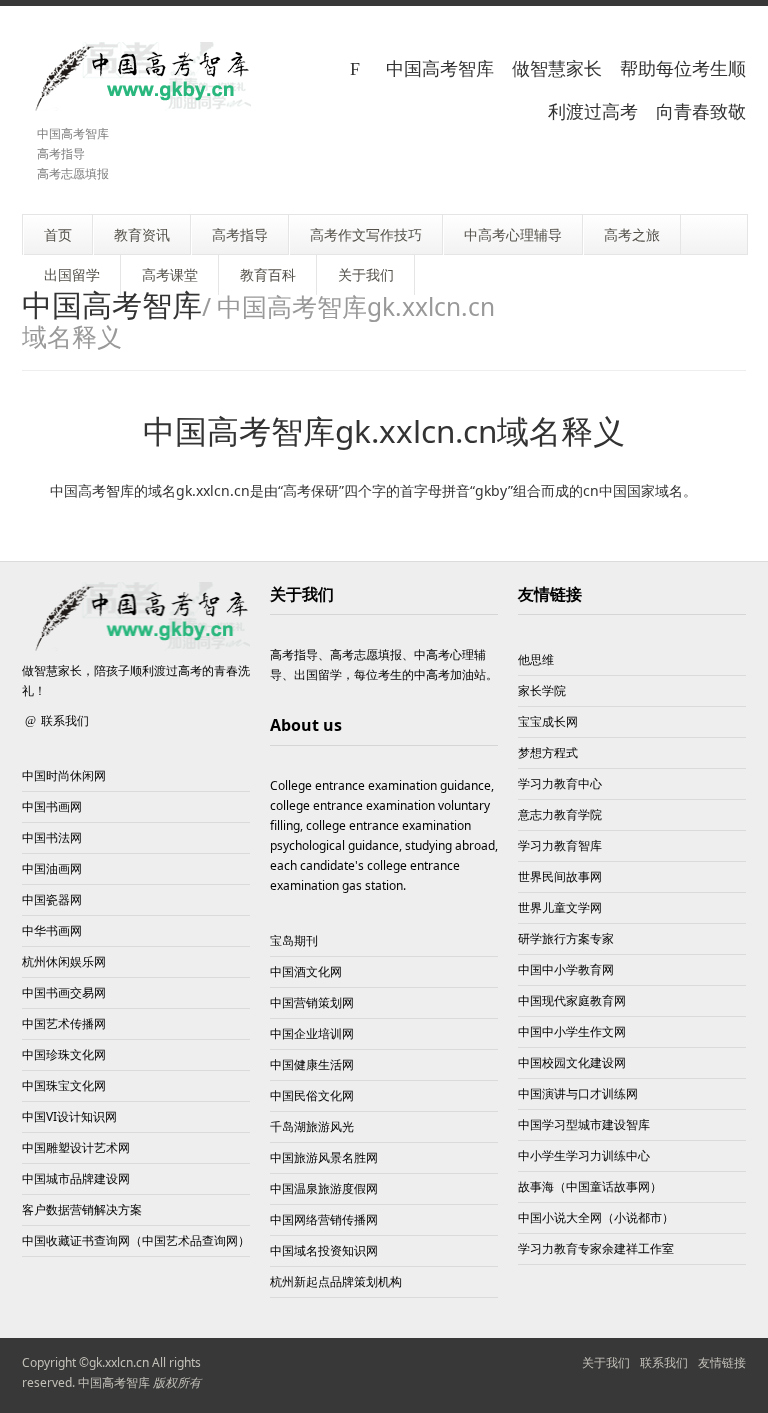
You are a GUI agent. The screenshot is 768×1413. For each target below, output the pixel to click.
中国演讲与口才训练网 (578, 1093)
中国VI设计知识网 (69, 1116)
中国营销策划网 (312, 1002)
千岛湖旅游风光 (312, 1126)
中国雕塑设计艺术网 (76, 1147)
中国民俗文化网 (312, 1095)
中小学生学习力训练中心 (584, 1155)
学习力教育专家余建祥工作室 (596, 1248)
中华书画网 (52, 930)
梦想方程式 (548, 752)
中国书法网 (52, 837)
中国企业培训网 (312, 1033)
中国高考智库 (114, 1382)
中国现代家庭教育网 (572, 1000)
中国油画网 (52, 868)
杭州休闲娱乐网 (64, 961)
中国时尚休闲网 (64, 775)
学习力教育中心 (560, 783)
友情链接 (550, 594)
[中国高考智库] (136, 76)
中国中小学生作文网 (572, 1031)
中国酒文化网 (306, 971)
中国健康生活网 (312, 1064)
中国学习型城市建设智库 (584, 1124)
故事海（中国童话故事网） (590, 1186)
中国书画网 (52, 806)
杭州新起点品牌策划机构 (336, 1281)
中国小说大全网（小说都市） (596, 1217)
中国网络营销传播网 (324, 1219)
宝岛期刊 (294, 940)
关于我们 (606, 1362)
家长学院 (542, 690)
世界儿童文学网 (560, 907)
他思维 (536, 659)
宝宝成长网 (548, 721)
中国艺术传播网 (64, 1023)
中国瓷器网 (52, 899)
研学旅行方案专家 (566, 938)
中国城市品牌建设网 (76, 1178)
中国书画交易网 (64, 992)
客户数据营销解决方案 (82, 1209)
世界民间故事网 (560, 876)
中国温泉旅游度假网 (324, 1188)
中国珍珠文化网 (64, 1054)
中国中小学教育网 (566, 969)
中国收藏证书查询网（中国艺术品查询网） (136, 1240)
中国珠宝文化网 (64, 1085)
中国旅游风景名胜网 (324, 1157)
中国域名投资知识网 (324, 1250)
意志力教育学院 (560, 814)
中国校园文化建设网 (572, 1062)
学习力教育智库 (560, 845)
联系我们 (65, 720)
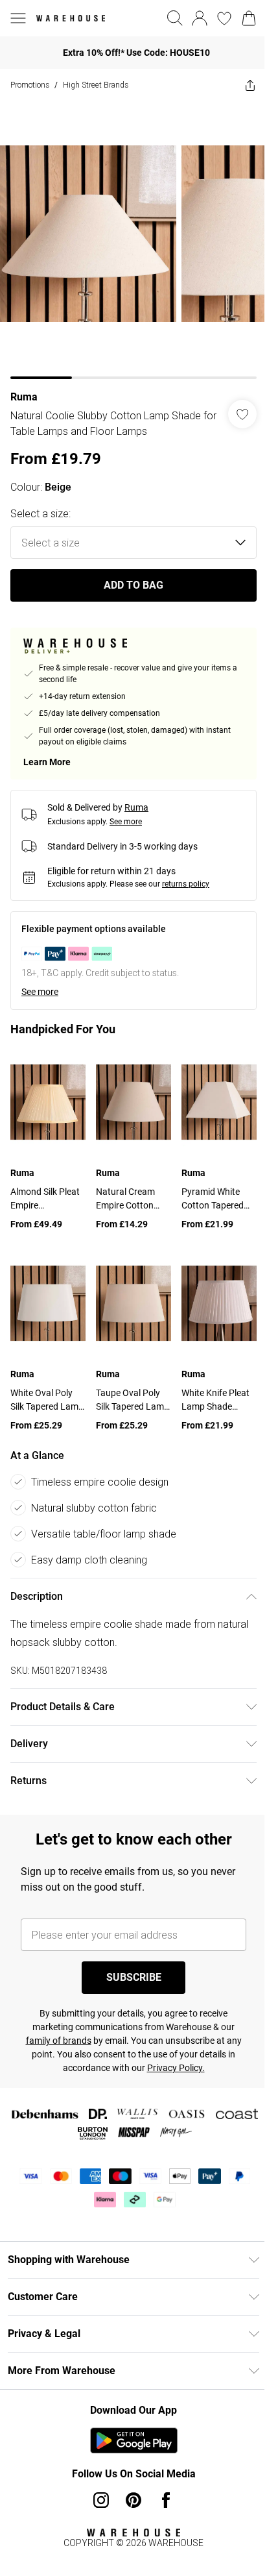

+++++

Write out a verbatim copy of the lines from the line that contains "中国中小学教育网 (566, 969)" through the end of the entries above; pictures are not copied.

中国中小学教育网 (566, 969)
中国收藏证书查询网（中国艺术品查询网） (136, 1240)
中国珠宝文化网 (64, 1085)
中国旅游风景名胜网 (324, 1157)
中国域名投资知识网 (324, 1250)
意志力教育学院 (560, 814)
中国校园文化建设网 (572, 1062)
学习力教育智库 (560, 845)
联系我们 (65, 720)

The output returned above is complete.